I remember that dam and pool from my first trip to Carter Notch Hut in the summer of 1959. On the way out I fell and sprained a finger. My grandfather soaked his bandanna in the water of the pool and wrapped my finger with it.

There was a path that led over the brook and down to the Glen House in those days. The Great Glen trail system seems to have incorporated parts of the old route of that trail in their Aqueduct Loop.

My grandfather's 1928 White Mt. Guide describes the Aqueduct Path (A.M.C.) as:

"A branch trail starts at the rear of the Glen House and follows the aqueduct E. and N.E. to Nineteen Mile Brook.

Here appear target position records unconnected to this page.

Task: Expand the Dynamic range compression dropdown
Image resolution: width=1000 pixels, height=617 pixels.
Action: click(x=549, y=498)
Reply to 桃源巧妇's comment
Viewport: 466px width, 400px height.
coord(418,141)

The trail crosses the brook and joins the Nineteen Mile Brook Path close to the stream. In descending from Carter Notch to the Glen House the junction of the Nineteen Mile Brook Trail with the Aqueduct Path is not readily noticed. It is just above a dam in the brook. Crossing the brook the path rises steeply, turns R. and on crossing the aqueduct turns sharp L.
Distances. Glen House to Nineteen Mile Brook Trail 1 m. (35 min.); to Carter Notch 3.6 m. (2 hrs. 45 min.)."

Great Glen had this to say about their Aqueduct Loop:

"The Aqueduct Loop is named after the open aqueduct that used to supply the Glen House Hotel water in 1880."

bcskier
 
Mike said:
I have seen the forest road many times. Does anyone know where the road begins and if hikers are allowed to use it?
Both this road and the former Aqueduct Path are part of the Great Glen Trails complex. Hikers can use them free in summer last time I heard (donations accepted) but mtn bikers pay a fee. In winter everybody pays.

There are more water supply structures along Aqueduct Path.
 
As a hutperson in the late 1960s, we used the Aquaduct Path for packing into Carter Notch Hut (Cata), where the joke was an upstream fall off the narrow plank (2 x 8?) bridging the weir in the dam would be wet but a downstream fall would be deadly (none of us ever fell there, as far as I know :D ). The trail was closed by the Glen House and USFS/AMC folks in the 1970s, I believe.
 
That dam looks very similiar to the structure you see on Gibbs Brooks, below the falls, on the Crawford Path on the way up to Pierce.
 
Update

Dr. Dasypodidae said:
As a hutperson in the late 1960s, we used the Aquaduct Path for packing into Carter Notch Hut (Cata), where the joke was an upstream fall off the narrow plank (2 x 8?) bridging the weir in the dam would be wet but a downstream fall would be deadly (none of us ever fell there, as far as I know :D ). The trail was closed by the Glen House and USFS/AMC folks in the 1970s, I believe.


Aqueduct Path appears on map for 1969 AMC Guide, but not on map for the 1972 edition.